▶ _Compiti da svolgere_
- A) Nell'articolo sui luoghi della fiction Makàri, quale luogo è stato scelto come ambiente per il ristorante Marilù?
- B) Ricopia dall'articolo sui luoghi della fiction Makàri tutto ciò che va da «Tra le location» fino a «casa di Lamanna.».
- C) Continua l'articolo sui luoghi della fiction Makàri a partire dal punto in cui si interrompe.

▶ _Blocco di testo_
========================================
Makàri, i luoghi della fiction televisiva vetrina del Trapanese

Da Punta Secca nel Ragusano del Commissario Montalbano al golfo di Macari e le cave di Custonaci, eccola la staffetta annunciata da Rai Fiction. I gialli trapanesi del cinico giornalista Saverio Lamanna sbancano in Tv ed i luoghi raccontati dalla fiction “Makari”, ispirati ai romanzi di Gaetano Savatteri, si candidano già a nuove icone del turismo. Da Punta Secca nel Ragusano del Commissario Montalbano al golfo di Macari e le cave di Custonaci, eccola la staffetta annunciata da Rai Fiction.
Tra le location protagoniste delle prime due puntate in diverse scene della fiction, la Tonnara di Scopello con la vista sui Faraglioni e le due torri medievali è stata scelta come ambiente per il ristorante Marilù, locanda gestita dall’omonima ristoratrice, amica storica e confidente di Saverio Lamanna, nella fiction Claudio Gioè. Il personaggio si ispira a Marilù Terrasi, proprietaria del ristorante “Pocho”, all’Isulidda, proprio sotto la via Timpone, location della casa di Lamanna.
I templi antichi del parco archeologico di Segesta hanno fatto da scena al tour enogastronomico organizzato da Lamanna nella seconda puntata della fiction. A corto di soldi il protagonista si ritrova ad accettare un lavoro di guida turistica, che diventa subito lo scenario di un delitto. Sulla scena, il gruppo passa accanto il Tempio Grande del parco, tra la natura arsa e le grandi colonne doriche.
========================================
▶ _Informazioni mostrate_
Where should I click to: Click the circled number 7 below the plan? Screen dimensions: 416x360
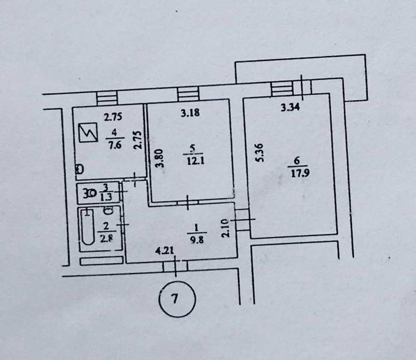point(177,299)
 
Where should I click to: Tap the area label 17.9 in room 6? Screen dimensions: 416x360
point(300,174)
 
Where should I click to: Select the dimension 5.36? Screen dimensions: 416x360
point(259,152)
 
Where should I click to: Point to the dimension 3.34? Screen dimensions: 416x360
point(290,108)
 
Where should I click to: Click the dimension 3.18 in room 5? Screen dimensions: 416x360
point(190,113)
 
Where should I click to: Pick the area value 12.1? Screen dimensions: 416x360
point(196,161)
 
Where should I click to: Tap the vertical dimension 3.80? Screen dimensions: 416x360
point(160,158)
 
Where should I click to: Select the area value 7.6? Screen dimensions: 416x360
point(114,145)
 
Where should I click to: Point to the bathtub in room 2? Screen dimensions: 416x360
point(88,228)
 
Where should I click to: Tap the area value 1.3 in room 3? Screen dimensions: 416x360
point(106,197)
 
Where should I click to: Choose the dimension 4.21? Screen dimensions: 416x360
point(164,250)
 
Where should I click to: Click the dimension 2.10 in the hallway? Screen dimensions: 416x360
point(225,228)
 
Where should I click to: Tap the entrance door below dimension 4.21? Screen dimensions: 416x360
point(175,266)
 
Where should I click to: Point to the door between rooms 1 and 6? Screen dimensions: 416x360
point(242,219)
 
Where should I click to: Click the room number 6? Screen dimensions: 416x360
point(297,161)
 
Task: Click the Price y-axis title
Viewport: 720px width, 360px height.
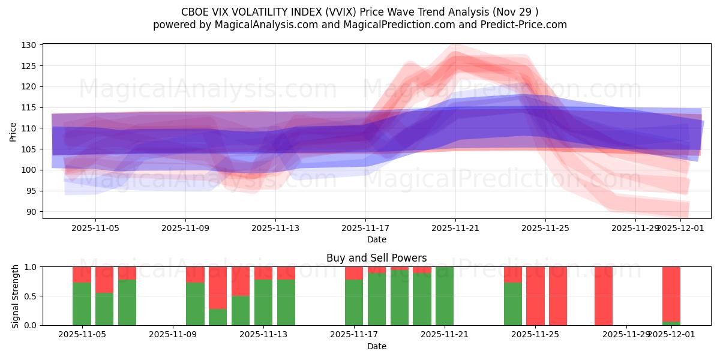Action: coord(13,131)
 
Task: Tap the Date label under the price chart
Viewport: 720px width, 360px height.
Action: coord(376,239)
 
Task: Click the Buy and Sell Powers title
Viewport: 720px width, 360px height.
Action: coord(376,258)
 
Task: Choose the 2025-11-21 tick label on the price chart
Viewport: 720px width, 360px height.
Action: coord(455,228)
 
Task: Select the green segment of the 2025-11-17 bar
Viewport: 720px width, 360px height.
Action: coord(354,302)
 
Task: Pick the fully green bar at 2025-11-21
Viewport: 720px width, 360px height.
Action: coord(445,296)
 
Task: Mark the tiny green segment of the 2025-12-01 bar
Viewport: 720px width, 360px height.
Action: coord(671,323)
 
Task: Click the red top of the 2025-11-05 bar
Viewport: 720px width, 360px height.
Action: coord(82,274)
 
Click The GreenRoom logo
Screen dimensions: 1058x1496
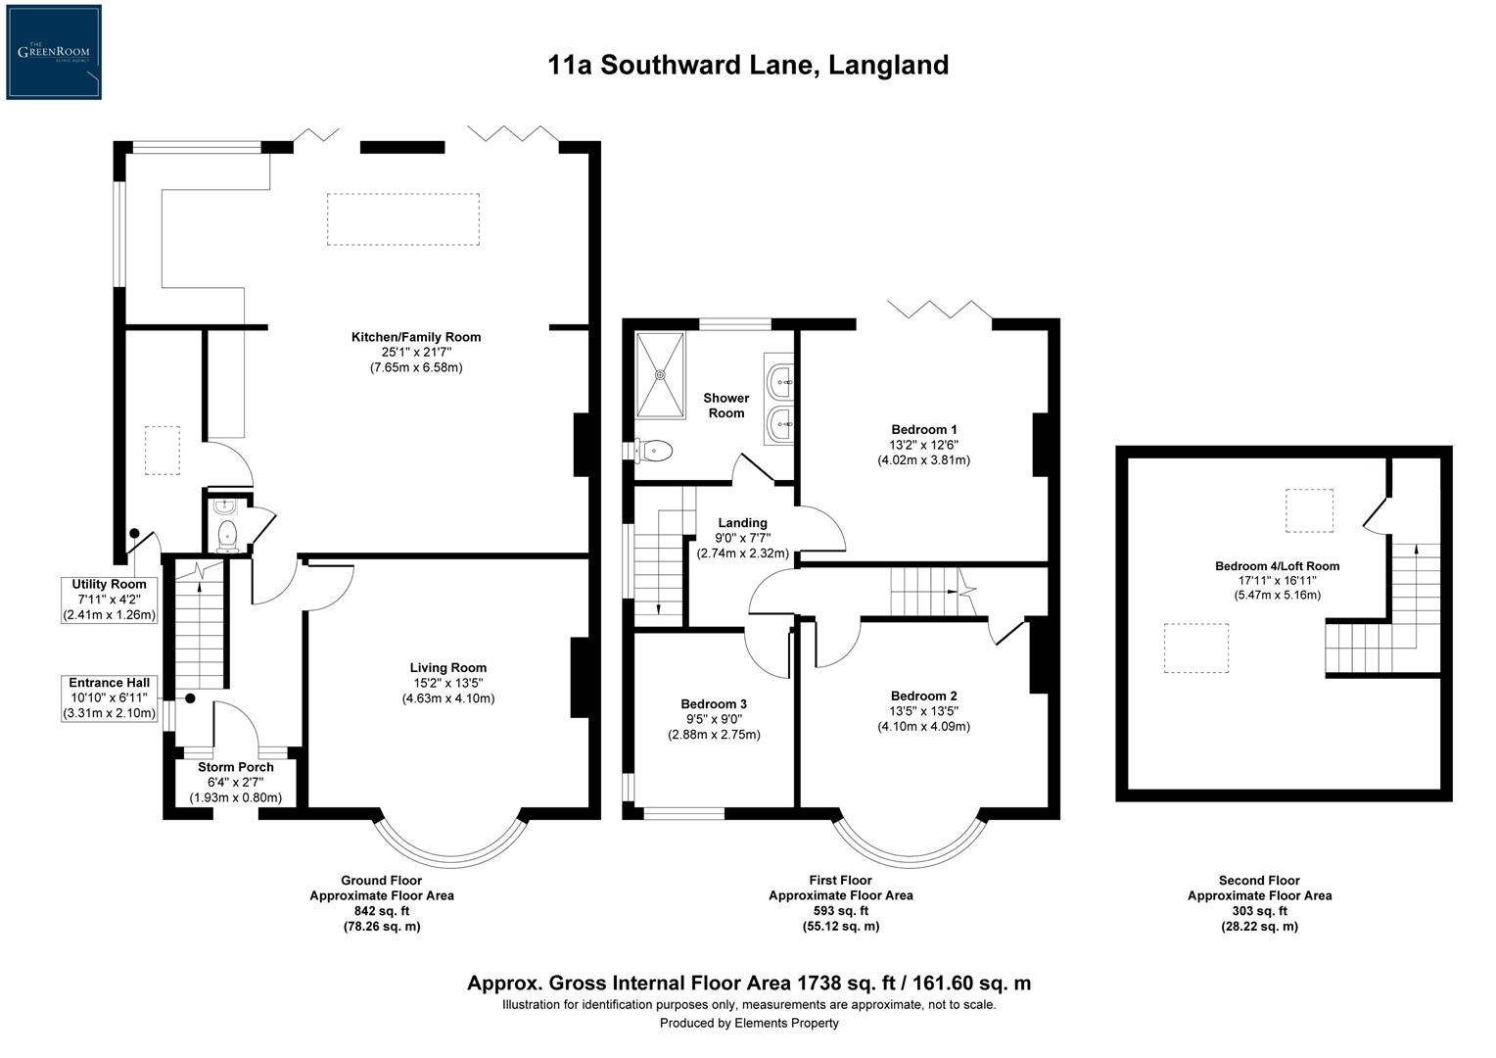tap(54, 52)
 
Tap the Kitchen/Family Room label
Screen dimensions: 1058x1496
tap(416, 337)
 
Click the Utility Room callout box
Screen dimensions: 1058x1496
tap(109, 600)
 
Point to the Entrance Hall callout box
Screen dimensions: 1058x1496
tap(109, 697)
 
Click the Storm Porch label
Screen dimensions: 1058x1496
tap(236, 767)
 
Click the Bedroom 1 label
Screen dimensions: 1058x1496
tap(923, 429)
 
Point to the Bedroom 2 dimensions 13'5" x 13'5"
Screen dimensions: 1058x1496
tap(923, 711)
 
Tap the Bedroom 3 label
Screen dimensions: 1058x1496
tap(714, 704)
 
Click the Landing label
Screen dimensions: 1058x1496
tap(742, 523)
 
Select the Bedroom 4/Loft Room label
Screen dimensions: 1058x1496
tap(1277, 566)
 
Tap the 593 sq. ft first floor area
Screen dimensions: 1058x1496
tap(840, 911)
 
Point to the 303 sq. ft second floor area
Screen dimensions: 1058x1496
tap(1259, 911)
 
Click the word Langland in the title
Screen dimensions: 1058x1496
tap(888, 66)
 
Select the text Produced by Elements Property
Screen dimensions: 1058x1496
tap(748, 1023)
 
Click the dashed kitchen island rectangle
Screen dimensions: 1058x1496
tap(402, 218)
========================================
▶ _Risultati degli esercizi_
- A) La Tonnara di Scopello.

- B)
Tra le location protagoniste delle prime due puntate in diverse scene della fiction, la Tonnara di Scopello con la vista sui Faraglioni e le due torri medievali è stata scelta come ambiente per il ristorante Marilù, locanda gestita dall’omonima ristoratrice, amica storica e confidente di Saverio Lamanna, nella fiction Claudio Gioè. Il personaggio si ispira a Marilù Terrasi, proprietaria del ristorante “Pocho”, all’Isulidda, proprio sotto la via Timpone, location della casa di Lamanna.

- C)
Bagni a mare e lunghi dialoghi in spiaggia insieme alla sua Suleima, il bel volto della catanese Ester Pantano. La spiaggia bianca di San Vito Lo Capo fa da sfondo a numerose scene. Tra gli scorci più suggestivi, quello che dal golfo di Monte Cofano, tra gli sfondi copertina della serie Rai, scende alle falesie di Cala Mancina, arrivando alla baia di Santa Margherita. La baia sarà tra i primi siti che l’amministrazione comunale sanvitese sta pensando di riqualificare, facendo diventare la spiaggia un’oasi naturalistica da vivere, tra sentieri e visite alle cave di tufo da anni abbandonate.
Porto di Castellammare e la Marina. Tra i luoghi delle prossime puntate ci sarà la Marina di Castellammare con il porto e la spiaggia. Il lungomare con i suoi ristoranti farà da sfondo alle nuove indagini del giornalista investigatore per caso, Saverio Lamanna e del suo fido Peppe Piccionello (Domenico Centamore). Tra le scene, una fiaccolata in piazza e alcune riprese alla caserma dei carabinieri.
Nella cava di marmo di Panfalone, in contrada Pacecoto, a Custonaci è stato inscenato nella prima puntata un sequestro di persona con tanto di protesta di un operaio contro il cavaliere proprietario della cava.
In mezzo ai boschi di Erice, non solo mare, ma anche sentieri e boschi di roverelle e lecci nella quiete di Erice. Tra le location della fiction c’è anche il viale delle Pinete con lo sfondo degli alberi ericini, che ricadono all’interno di aree naturali protette con sentieri del Cai. La produzione ha scelto come uno degli ambienti il circolo del tennis presente in Pineta per ricreare il bosco Ciavola, dove il trio di Lamanna, Suleima e Piccionello va alla ricerca del bambino scomparso nel corso della prima puntata.